● Task directions:
Using the records that appear below, write out exactly the lines from the one with "Instruction: Click the Nom column header" through the one with "Open the 116%", keeping both end lines.

● Supplied records:
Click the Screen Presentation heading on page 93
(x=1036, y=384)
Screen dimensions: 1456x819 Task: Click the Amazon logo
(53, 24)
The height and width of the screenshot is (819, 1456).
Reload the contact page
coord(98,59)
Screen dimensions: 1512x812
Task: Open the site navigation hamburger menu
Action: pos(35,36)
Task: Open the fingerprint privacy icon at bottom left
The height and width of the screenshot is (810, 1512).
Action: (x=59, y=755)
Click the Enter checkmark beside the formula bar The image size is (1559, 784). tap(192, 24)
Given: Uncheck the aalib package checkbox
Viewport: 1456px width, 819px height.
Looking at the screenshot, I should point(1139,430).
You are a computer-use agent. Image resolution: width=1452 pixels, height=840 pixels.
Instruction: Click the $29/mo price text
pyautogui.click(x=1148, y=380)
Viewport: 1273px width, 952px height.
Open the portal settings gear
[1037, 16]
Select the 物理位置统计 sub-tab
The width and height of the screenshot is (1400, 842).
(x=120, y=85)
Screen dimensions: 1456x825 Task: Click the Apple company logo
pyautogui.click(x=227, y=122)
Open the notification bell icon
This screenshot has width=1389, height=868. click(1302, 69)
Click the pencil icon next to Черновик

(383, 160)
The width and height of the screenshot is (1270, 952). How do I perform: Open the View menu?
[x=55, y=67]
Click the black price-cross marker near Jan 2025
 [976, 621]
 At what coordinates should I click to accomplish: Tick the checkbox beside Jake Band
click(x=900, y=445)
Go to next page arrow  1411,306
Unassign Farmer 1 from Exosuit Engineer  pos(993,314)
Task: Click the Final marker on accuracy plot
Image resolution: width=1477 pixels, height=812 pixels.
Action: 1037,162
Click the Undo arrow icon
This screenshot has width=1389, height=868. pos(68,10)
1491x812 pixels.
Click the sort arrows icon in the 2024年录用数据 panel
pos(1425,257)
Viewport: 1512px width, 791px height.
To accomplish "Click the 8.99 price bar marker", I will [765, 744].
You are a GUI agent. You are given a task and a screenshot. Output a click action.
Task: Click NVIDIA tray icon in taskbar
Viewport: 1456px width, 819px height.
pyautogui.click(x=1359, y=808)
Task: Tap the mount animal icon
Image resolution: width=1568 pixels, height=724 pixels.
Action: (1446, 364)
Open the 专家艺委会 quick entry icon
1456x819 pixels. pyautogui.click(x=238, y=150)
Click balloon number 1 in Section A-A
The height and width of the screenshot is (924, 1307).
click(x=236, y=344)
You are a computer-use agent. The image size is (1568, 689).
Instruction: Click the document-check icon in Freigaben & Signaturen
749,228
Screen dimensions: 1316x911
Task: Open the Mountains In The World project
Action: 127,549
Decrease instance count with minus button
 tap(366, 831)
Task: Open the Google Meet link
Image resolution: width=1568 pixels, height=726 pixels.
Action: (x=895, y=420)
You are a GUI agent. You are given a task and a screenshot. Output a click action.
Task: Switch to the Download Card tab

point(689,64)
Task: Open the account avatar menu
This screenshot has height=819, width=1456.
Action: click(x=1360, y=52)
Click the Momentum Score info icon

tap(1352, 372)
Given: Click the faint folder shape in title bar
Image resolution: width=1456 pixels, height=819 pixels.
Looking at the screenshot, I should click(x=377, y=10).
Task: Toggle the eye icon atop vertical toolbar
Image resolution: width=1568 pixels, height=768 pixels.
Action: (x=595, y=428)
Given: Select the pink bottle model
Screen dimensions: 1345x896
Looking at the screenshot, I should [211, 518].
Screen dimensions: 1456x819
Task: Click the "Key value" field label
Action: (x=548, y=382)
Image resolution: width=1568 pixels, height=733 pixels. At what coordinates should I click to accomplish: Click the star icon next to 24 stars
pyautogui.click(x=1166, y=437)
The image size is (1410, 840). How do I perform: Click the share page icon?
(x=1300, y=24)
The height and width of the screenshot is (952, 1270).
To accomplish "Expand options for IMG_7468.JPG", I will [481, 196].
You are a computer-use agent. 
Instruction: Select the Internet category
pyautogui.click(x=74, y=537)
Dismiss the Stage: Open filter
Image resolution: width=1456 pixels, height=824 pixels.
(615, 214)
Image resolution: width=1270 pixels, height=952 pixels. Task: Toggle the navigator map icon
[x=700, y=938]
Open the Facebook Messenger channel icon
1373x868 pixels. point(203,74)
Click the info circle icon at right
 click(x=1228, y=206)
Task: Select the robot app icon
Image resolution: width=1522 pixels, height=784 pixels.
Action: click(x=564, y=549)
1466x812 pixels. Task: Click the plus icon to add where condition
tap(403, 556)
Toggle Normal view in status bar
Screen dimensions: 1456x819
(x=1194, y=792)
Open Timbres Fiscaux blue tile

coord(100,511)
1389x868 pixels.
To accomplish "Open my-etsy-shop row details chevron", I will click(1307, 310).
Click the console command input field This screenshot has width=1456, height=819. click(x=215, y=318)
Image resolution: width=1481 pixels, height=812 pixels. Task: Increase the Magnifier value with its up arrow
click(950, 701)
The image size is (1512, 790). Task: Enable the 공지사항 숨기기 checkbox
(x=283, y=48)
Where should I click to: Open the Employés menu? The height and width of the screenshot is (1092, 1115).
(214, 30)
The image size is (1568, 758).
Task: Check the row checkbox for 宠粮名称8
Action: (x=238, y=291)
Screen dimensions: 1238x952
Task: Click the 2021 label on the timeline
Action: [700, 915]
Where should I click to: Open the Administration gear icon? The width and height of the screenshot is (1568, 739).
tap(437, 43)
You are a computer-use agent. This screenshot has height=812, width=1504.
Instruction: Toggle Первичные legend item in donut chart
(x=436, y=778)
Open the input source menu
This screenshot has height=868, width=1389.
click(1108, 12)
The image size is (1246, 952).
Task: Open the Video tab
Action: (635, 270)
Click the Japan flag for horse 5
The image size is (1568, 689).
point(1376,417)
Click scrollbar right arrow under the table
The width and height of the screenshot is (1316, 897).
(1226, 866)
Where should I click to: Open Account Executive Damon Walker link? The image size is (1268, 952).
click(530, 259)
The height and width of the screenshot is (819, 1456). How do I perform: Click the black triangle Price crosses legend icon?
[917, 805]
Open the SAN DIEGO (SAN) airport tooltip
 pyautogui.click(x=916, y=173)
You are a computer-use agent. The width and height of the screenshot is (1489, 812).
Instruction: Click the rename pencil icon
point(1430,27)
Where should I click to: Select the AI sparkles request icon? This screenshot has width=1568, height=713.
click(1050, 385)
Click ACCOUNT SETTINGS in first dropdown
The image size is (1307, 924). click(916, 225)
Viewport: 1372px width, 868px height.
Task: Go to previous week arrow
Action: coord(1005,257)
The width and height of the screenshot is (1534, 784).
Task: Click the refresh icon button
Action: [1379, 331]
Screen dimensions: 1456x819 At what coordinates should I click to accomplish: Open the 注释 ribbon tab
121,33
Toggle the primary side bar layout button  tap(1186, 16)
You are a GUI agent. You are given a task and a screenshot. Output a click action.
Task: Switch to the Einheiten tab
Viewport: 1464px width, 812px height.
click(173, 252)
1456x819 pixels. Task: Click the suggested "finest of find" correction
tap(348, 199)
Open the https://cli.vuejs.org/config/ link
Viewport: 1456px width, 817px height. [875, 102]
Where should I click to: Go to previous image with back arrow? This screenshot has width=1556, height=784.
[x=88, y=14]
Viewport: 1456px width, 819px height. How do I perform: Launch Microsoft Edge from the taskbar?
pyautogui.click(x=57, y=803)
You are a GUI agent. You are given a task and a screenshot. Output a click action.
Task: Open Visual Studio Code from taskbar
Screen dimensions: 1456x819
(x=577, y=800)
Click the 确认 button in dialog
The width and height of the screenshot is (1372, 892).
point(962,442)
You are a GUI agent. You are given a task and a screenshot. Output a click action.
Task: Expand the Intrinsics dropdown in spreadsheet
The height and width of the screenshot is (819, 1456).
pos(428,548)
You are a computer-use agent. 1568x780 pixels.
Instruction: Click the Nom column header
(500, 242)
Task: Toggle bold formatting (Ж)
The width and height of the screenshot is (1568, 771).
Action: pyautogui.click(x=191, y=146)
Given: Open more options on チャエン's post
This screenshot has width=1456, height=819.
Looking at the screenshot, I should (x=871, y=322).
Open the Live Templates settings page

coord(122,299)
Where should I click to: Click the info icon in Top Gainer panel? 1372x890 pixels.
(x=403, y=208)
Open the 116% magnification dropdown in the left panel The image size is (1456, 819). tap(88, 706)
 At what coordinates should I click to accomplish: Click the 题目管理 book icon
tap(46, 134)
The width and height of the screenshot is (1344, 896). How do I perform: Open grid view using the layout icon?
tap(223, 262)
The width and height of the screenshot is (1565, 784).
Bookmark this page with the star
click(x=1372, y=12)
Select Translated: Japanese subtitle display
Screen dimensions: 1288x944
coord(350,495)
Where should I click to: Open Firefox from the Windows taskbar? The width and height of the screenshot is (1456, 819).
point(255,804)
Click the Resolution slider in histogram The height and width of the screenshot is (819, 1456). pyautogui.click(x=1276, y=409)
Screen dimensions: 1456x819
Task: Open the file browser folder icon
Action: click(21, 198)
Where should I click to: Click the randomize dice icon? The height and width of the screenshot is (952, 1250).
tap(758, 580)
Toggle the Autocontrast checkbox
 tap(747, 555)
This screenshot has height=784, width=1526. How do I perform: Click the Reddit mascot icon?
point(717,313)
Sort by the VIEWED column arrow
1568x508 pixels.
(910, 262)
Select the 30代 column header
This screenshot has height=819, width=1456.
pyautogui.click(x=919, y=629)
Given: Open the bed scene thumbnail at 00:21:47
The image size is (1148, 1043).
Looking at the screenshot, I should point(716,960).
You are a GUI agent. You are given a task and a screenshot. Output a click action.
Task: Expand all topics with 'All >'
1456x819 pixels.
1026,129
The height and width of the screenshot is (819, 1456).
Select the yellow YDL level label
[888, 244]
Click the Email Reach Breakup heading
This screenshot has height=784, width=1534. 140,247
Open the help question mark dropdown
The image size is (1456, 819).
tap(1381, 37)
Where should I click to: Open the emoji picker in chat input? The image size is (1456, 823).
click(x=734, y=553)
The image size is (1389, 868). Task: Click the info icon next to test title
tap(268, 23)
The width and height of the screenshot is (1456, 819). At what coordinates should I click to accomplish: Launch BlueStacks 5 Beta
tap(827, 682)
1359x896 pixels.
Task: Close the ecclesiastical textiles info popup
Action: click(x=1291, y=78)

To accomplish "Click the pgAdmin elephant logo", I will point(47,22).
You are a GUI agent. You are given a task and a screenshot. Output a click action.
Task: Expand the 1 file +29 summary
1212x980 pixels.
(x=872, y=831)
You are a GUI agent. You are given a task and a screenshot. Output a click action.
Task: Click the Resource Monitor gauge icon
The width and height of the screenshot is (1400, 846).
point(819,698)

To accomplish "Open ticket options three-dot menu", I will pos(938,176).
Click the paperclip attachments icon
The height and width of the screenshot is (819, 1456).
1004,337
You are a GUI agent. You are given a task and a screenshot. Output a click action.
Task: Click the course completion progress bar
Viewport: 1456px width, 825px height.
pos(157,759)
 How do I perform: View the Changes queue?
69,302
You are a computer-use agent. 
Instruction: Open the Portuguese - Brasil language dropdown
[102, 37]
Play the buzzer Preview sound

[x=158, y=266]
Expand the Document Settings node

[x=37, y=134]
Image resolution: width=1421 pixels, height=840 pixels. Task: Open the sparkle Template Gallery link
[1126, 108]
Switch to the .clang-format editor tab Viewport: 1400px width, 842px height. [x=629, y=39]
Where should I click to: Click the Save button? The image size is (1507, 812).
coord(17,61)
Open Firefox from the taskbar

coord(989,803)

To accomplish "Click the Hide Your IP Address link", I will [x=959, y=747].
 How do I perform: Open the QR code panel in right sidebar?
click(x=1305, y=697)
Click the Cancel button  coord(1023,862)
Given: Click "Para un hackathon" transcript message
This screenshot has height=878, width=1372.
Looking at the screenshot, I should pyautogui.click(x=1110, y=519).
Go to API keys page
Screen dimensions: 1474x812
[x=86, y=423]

● Expected answer:
Instruction: Click the Nom column header
(500, 242)
Task: Toggle bold formatting (Ж)
The width and height of the screenshot is (1568, 771).
Action: pyautogui.click(x=191, y=146)
Given: Open more options on チャエン's post
This screenshot has width=1456, height=819.
Looking at the screenshot, I should (x=871, y=322).
Open the Live Templates settings page

coord(122,299)
Where should I click to: Click the info icon in Top Gainer panel? 1372x890 pixels.
(x=403, y=208)
Open the 116% magnification dropdown in the left panel The image size is (1456, 819). tap(88, 706)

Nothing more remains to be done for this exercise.